------ RECORDS TO PROCESS
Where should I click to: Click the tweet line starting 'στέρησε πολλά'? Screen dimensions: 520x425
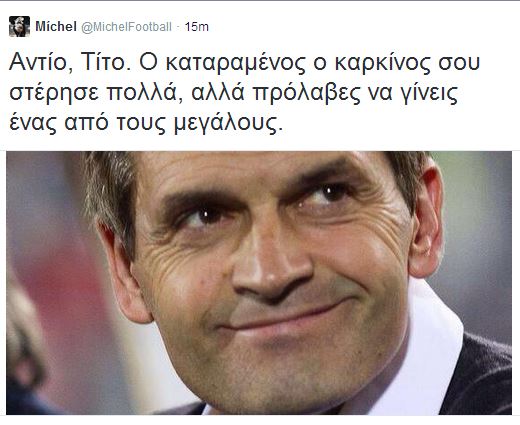(233, 92)
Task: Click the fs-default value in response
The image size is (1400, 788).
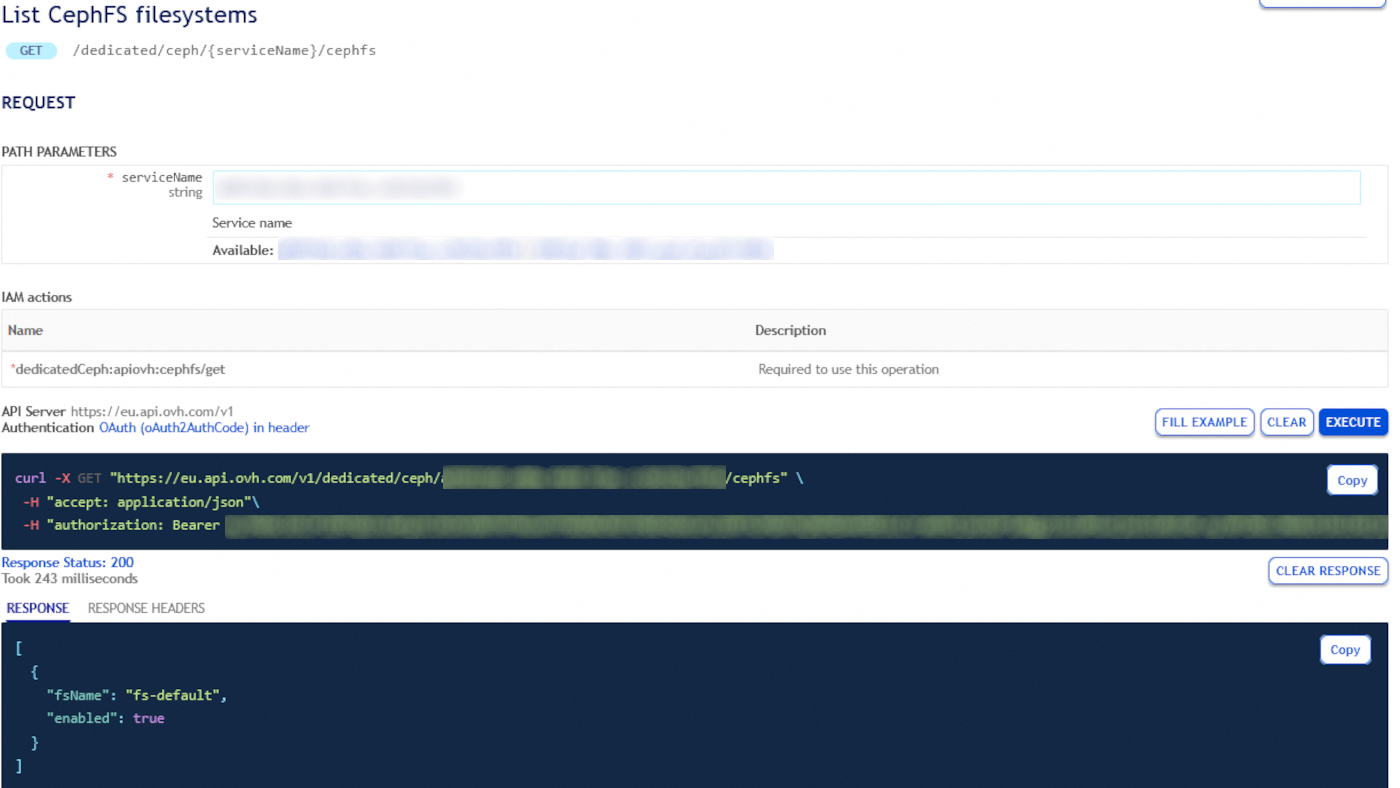Action: coord(172,694)
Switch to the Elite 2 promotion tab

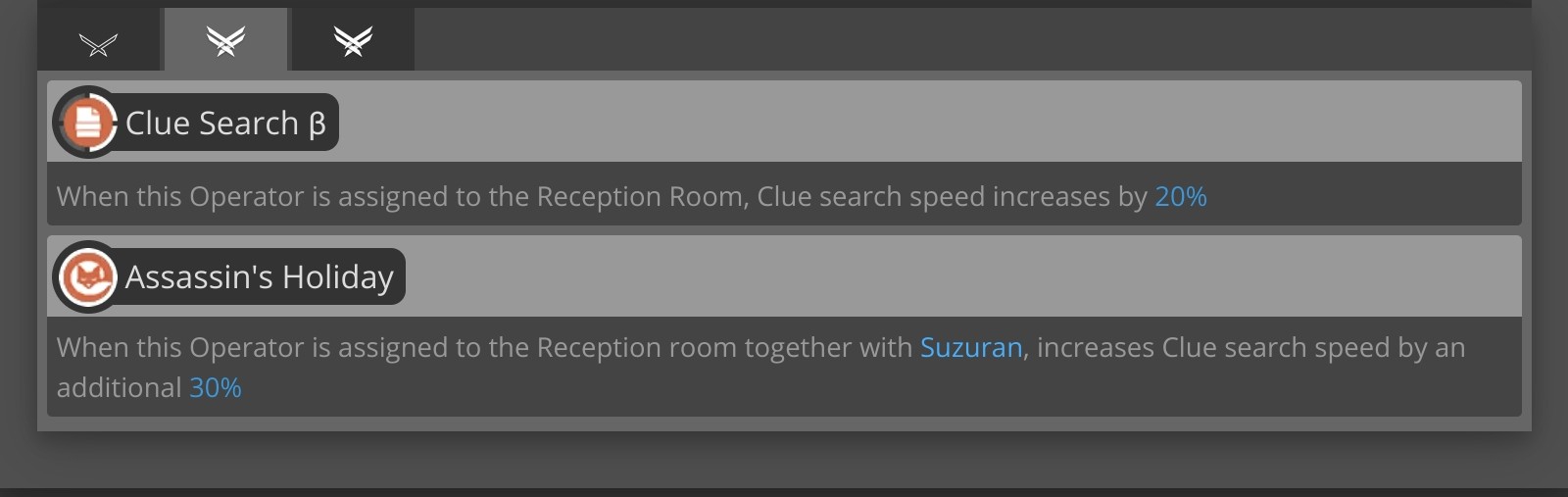pos(353,39)
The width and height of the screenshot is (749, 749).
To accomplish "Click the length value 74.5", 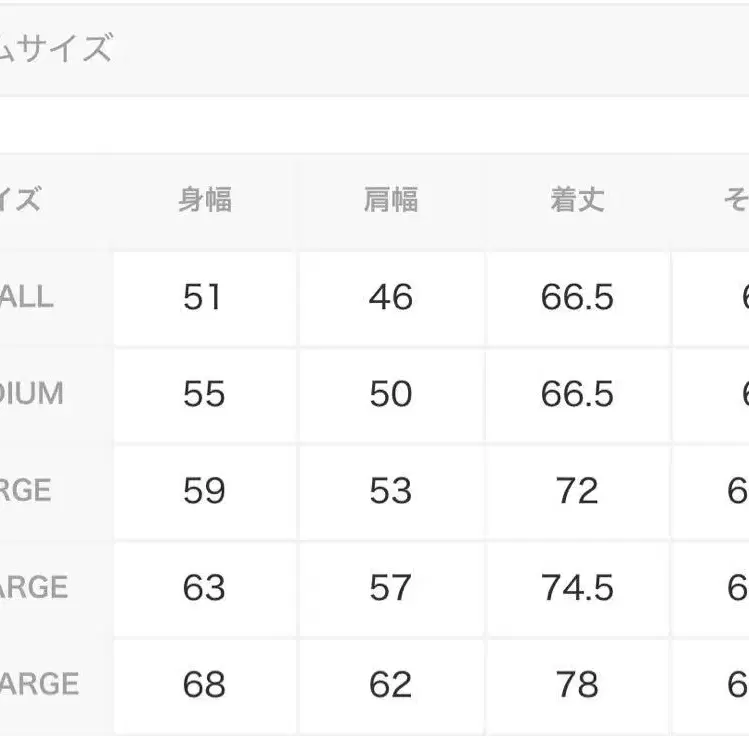I will [577, 588].
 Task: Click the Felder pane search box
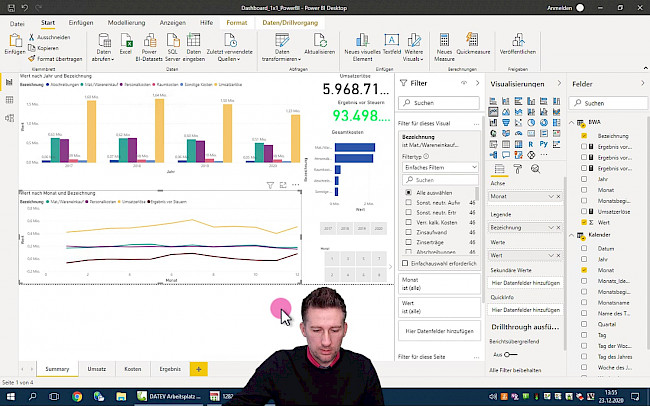(x=607, y=103)
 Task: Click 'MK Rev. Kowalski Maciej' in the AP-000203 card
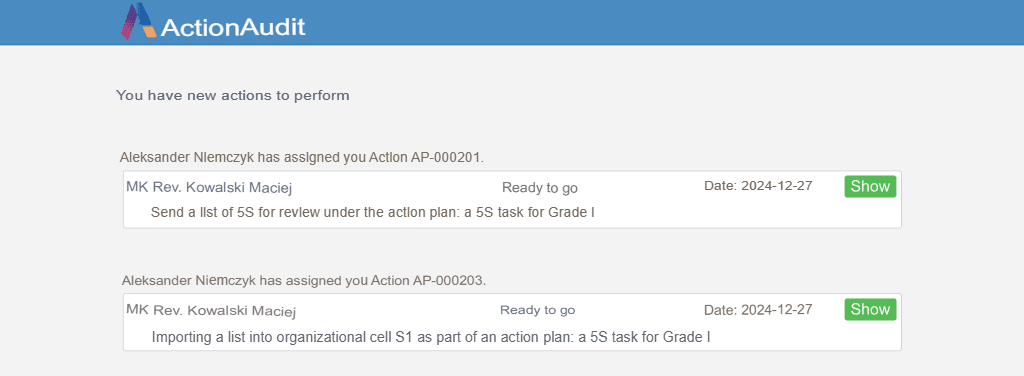click(210, 310)
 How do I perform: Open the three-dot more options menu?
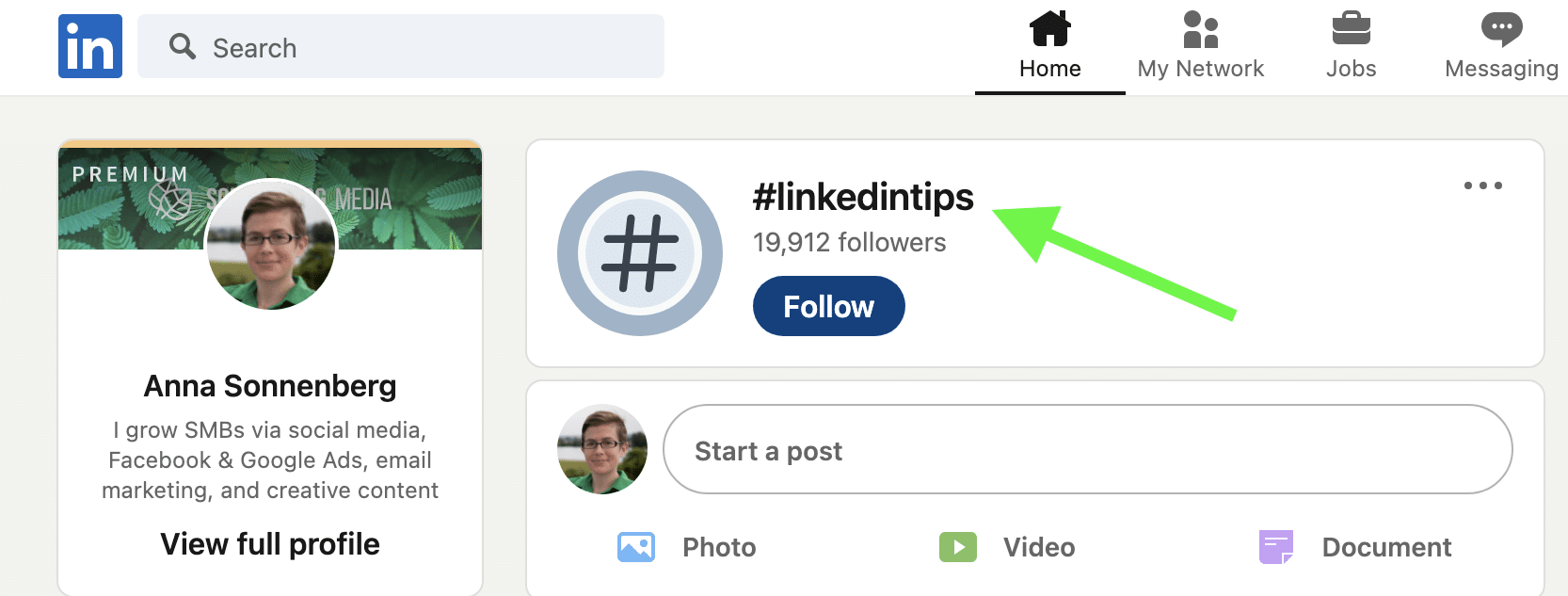[x=1482, y=185]

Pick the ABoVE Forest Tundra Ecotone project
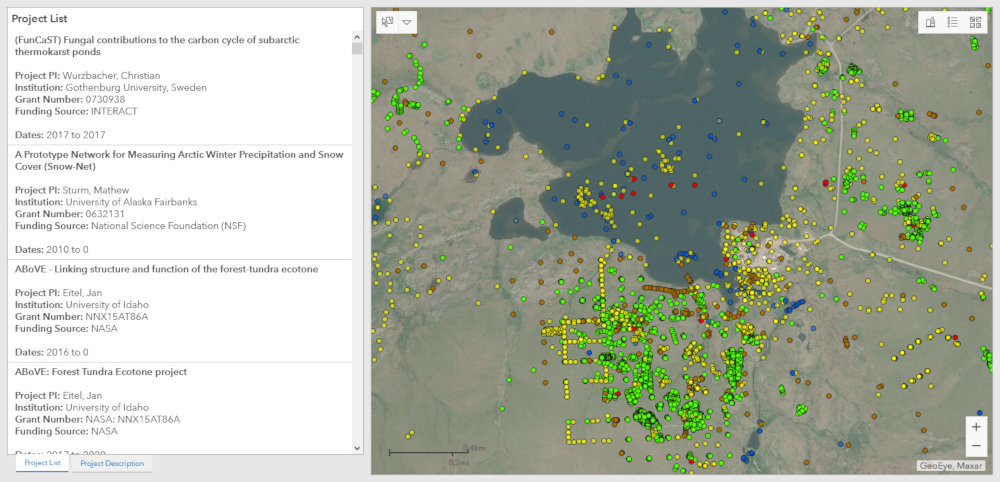(x=101, y=372)
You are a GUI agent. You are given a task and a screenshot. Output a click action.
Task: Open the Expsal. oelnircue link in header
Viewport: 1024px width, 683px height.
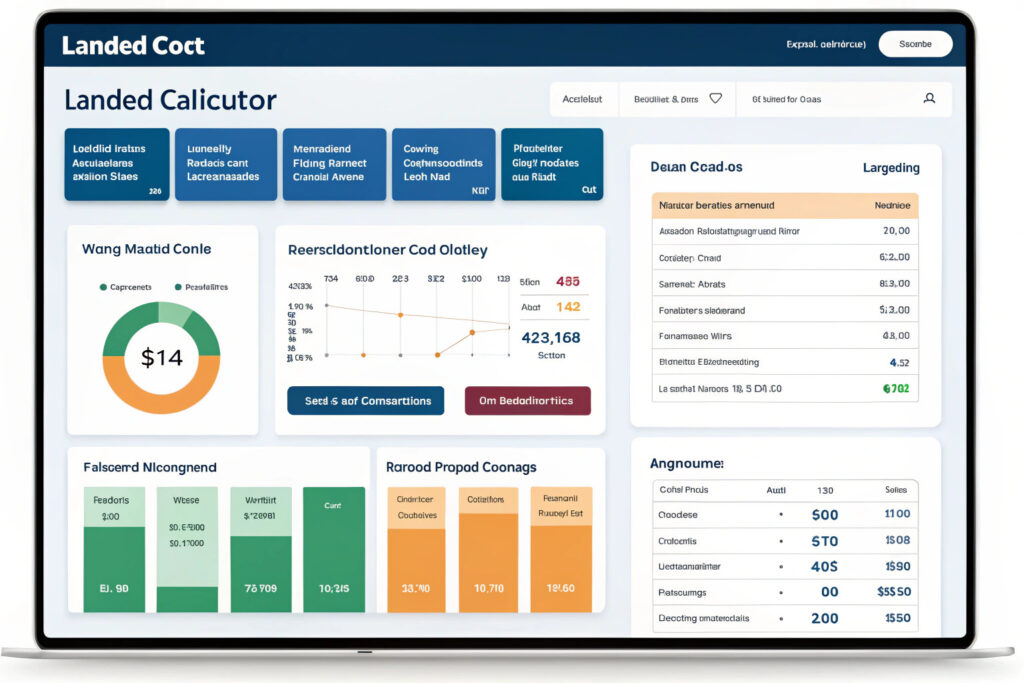pos(825,45)
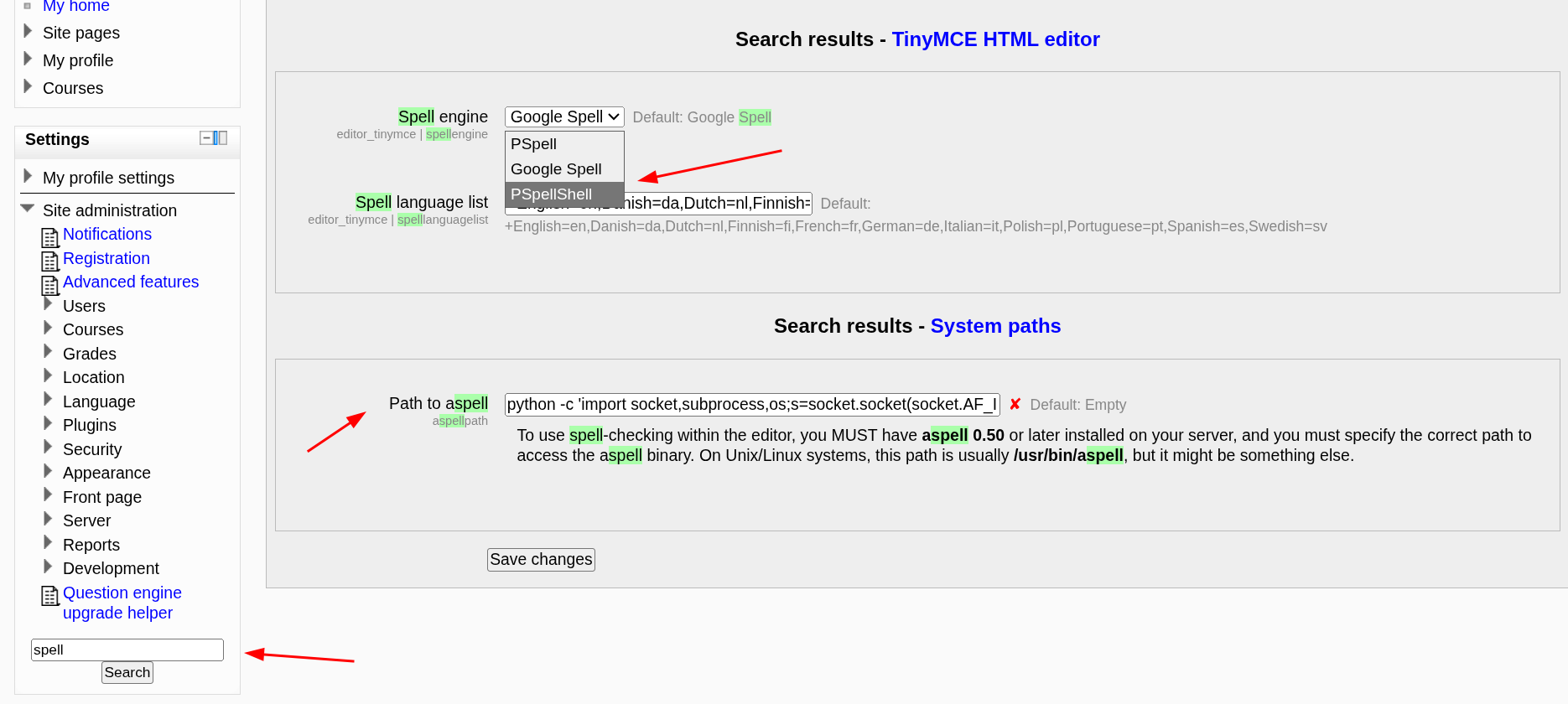Expand the Plugins section
The image size is (1568, 704).
(49, 423)
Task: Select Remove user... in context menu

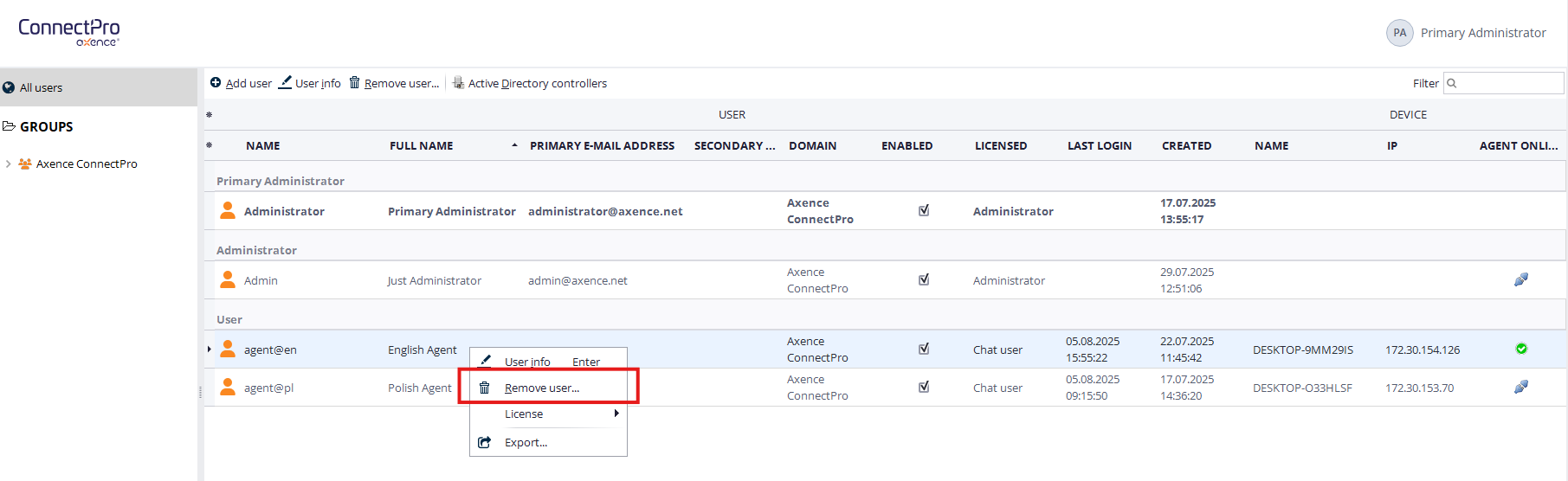Action: tap(542, 388)
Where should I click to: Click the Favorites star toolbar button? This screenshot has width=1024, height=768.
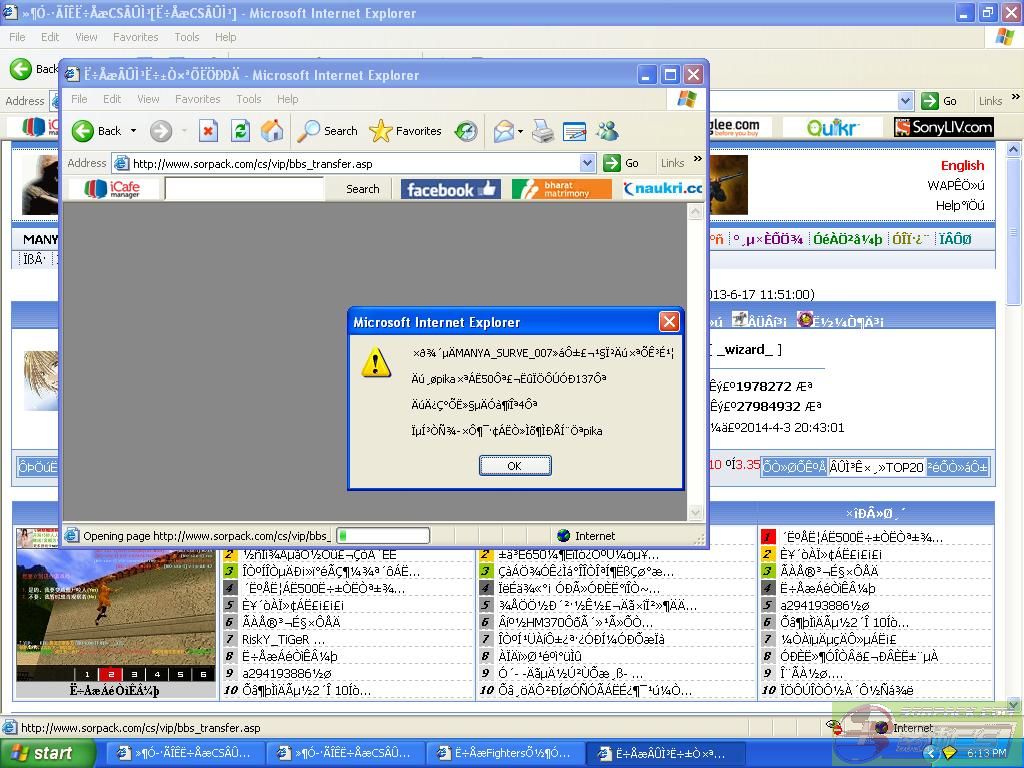(405, 131)
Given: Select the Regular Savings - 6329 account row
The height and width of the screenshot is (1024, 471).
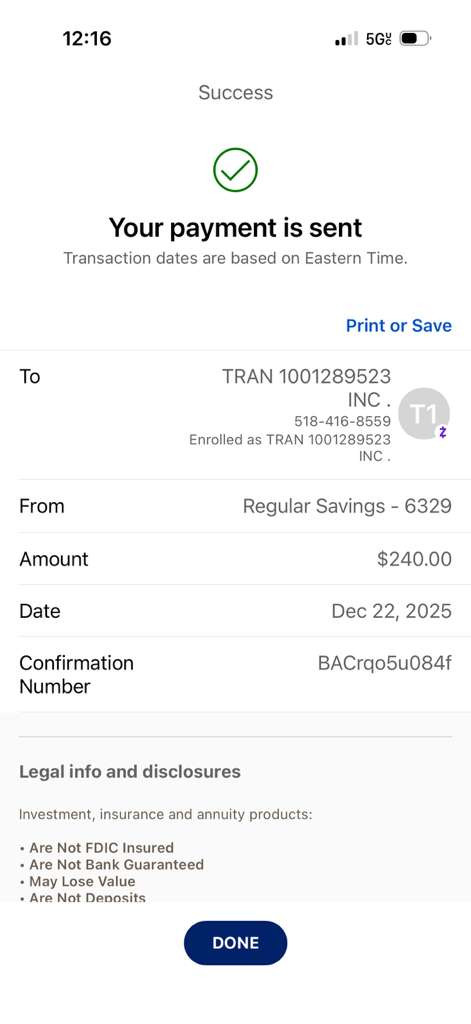Looking at the screenshot, I should pyautogui.click(x=235, y=506).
------------
> WORK TASK
Starting with the line that has "Task: Click the Felder pane search box" and going on through the line that has "Given: Select the", transcribe the records above exactly, but skip the pictures.

> ANSWER BELOW
 Task: Click the Felder pane search box
(x=607, y=103)
 Task: Click 'MK Rev. Kowalski Maciej' in the AP-000203 card
click(210, 310)
 How do I perform: Open the three-dot more options menu?
[x=1482, y=185]

Pick the ABoVE Forest Tundra Ecotone project
(x=101, y=372)
You are a GUI agent. You are given a task and a screenshot. Output a click action.
Task: Open the Expsal. oelnircue link in header
Viewport: 1024px width, 683px height.
pos(825,45)
Expand the Plugins section
The image size is (1568, 704).
(49, 423)
Task: Select Remove user... in context menu

Action: tap(542, 388)
Where should I click to: Click the Favorites star toolbar button? This screenshot has width=1024, height=768.
(405, 131)
Given: Select the Regular Savings - 6329 account row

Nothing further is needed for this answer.